I know there will be no going back, no pretending this is anything less than a promise we cannot break.
Sleep comes slowly, tangled with longing and fear and something dangerously close to peace. I drift, the weight of the ring heavy and right on my hand, his arm locked around my waist. I am not captive. I am not free. I am simply his. And in the end, that is all I want.
We lie together in the hush, neither of us reaching for sleep.

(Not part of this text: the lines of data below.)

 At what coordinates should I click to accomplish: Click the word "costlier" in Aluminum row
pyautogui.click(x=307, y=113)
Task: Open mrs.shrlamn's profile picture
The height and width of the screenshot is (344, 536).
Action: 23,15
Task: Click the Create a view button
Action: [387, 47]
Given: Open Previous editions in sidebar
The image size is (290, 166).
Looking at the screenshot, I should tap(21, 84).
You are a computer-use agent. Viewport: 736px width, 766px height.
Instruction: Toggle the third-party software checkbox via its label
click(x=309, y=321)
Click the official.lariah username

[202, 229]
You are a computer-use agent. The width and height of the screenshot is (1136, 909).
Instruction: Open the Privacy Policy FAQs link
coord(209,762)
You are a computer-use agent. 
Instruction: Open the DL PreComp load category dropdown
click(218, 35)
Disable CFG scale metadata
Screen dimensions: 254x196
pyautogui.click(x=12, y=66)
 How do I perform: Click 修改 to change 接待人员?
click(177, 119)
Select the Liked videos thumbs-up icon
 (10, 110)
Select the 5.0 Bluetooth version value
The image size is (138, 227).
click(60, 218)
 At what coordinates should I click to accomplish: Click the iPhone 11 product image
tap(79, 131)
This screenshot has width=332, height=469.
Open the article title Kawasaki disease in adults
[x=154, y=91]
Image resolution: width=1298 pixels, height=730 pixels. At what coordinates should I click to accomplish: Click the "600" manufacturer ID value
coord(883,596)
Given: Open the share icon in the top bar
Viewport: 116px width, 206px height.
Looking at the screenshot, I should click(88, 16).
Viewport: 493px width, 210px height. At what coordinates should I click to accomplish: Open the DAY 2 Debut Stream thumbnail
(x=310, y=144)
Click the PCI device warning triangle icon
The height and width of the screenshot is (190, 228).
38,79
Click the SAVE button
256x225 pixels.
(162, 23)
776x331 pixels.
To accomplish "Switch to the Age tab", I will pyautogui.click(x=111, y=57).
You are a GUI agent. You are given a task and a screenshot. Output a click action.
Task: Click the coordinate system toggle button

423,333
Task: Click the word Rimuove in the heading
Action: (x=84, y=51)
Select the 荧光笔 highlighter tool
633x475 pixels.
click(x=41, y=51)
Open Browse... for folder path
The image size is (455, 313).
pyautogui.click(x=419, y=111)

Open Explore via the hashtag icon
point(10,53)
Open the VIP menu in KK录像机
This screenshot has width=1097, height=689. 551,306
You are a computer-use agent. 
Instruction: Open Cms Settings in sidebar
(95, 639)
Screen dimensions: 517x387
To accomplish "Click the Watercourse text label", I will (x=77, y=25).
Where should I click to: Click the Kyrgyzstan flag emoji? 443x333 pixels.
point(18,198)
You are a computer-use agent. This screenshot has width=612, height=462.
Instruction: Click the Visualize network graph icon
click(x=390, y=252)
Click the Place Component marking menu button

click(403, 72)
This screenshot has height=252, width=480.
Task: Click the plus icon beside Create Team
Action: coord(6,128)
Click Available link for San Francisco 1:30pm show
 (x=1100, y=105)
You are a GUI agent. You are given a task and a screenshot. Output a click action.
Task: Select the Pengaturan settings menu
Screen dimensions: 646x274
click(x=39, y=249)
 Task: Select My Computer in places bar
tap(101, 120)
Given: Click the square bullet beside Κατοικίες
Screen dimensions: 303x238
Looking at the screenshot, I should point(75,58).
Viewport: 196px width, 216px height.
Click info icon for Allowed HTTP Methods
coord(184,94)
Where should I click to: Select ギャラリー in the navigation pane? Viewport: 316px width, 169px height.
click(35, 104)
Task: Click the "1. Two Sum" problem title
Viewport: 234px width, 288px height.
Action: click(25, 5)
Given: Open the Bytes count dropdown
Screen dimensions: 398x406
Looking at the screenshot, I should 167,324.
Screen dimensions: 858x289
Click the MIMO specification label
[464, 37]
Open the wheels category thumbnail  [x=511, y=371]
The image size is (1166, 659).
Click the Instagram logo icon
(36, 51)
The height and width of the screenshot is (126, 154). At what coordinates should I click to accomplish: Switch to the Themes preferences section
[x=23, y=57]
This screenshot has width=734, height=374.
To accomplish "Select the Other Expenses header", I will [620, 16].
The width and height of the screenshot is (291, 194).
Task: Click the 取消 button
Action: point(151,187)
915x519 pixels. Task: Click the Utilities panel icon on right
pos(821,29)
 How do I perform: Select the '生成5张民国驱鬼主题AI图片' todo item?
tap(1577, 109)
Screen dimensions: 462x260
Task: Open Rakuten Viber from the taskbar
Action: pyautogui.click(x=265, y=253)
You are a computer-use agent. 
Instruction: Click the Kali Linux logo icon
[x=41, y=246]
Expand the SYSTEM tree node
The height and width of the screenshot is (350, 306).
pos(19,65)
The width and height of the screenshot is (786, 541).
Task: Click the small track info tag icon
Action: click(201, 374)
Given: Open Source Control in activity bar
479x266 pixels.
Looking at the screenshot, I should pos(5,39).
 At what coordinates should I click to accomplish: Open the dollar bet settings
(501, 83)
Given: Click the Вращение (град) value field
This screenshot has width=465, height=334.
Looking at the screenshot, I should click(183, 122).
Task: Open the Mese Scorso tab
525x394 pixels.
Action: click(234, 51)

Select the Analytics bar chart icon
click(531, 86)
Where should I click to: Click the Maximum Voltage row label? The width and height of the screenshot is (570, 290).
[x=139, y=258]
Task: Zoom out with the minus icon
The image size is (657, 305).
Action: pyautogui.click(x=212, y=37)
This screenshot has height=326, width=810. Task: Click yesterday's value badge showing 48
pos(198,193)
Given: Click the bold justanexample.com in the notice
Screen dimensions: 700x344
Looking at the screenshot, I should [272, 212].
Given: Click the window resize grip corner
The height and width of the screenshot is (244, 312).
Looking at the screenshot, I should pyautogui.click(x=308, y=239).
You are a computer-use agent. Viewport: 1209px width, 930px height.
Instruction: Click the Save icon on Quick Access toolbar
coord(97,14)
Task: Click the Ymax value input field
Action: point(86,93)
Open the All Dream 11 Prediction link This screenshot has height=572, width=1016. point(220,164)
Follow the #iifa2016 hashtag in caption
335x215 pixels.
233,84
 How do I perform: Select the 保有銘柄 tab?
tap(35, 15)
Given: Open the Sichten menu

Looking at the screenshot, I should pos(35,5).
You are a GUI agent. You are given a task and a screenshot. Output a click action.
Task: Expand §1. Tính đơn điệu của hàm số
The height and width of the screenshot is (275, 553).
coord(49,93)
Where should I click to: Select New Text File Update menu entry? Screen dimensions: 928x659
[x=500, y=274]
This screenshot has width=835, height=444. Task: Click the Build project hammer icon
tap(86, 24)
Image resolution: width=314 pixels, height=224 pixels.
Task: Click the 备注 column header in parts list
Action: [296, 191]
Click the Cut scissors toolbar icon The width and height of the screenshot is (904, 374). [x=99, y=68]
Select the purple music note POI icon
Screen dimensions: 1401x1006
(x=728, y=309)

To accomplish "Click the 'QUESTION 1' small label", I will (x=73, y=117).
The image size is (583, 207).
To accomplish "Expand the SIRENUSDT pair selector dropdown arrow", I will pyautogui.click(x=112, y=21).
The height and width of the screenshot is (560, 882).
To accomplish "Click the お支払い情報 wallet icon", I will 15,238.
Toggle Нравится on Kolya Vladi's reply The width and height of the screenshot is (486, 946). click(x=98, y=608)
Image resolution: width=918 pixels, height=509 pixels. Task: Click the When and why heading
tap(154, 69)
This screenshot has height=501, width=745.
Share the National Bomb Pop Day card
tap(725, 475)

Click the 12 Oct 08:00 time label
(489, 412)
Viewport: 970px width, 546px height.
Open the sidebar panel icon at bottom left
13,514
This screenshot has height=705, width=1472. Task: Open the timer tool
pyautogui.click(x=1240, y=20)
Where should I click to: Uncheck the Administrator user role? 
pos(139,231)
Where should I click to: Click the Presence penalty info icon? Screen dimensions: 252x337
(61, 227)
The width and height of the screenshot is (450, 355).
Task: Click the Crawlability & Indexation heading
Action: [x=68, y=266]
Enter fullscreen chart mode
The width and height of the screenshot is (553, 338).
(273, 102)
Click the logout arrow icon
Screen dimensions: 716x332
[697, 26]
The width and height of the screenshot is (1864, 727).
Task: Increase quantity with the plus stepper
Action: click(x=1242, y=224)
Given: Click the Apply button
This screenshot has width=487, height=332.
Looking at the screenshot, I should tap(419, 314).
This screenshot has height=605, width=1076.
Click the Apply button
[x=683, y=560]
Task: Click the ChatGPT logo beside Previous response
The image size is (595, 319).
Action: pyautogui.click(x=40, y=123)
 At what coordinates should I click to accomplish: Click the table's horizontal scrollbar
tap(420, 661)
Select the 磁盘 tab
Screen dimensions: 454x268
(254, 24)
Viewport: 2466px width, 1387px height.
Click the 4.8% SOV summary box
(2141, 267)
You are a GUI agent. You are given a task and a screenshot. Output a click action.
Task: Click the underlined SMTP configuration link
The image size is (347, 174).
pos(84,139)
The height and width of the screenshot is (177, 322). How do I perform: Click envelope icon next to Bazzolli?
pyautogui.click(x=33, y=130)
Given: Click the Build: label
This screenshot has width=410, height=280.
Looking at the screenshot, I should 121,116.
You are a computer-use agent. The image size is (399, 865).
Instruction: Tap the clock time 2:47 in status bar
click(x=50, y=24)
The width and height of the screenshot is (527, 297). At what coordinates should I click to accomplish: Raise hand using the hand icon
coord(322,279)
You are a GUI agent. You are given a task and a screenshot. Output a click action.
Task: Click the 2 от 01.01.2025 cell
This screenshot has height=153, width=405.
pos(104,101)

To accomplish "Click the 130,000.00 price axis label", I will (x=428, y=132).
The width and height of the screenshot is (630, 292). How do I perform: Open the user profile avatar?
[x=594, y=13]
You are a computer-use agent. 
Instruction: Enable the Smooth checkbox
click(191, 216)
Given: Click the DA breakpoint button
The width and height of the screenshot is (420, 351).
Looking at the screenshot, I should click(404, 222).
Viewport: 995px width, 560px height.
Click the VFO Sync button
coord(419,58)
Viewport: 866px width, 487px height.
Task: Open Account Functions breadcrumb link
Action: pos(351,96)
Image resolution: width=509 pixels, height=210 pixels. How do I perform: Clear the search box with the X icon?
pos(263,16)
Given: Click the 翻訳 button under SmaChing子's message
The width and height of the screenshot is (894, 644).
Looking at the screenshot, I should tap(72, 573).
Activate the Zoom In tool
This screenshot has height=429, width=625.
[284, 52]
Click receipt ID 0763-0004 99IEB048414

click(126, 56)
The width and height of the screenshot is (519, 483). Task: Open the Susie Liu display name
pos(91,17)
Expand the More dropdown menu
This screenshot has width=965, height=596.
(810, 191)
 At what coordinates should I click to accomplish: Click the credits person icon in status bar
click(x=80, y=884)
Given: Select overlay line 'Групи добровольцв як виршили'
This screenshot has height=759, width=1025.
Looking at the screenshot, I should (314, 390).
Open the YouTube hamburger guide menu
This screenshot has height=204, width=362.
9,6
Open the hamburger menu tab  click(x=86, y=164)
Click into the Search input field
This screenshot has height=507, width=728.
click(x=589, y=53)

His breath stirs the hair at the nape of my neck, arms locked around me as if he means to keep me from slipping away even in dreams. The fire across the room gutters low, casting shifting light over our tangled bodies.
My thumb brushes the ring, grounding myself in its weight, in him.
He murmurs something in Russian, words low and threaded with sleep. I don’t need a translation; the meaning lives in the way he holds me, in the way his hand tightens every time I shift. I let my eyes close, pressing back against the solid line of his chest.
For once, I don’t feel hunted or cornered.
The world beyond the door falls away, leaving only the pulse of his heart, the quiet promise in his arms. This is what I’ve chosen: not safety, not surrender, but belonging.
I let myself believe, just for tonight, that we can have this—messy, dangerous, real.
Miron’s lips brush my temple, a benediction and a vow. I know I’m home.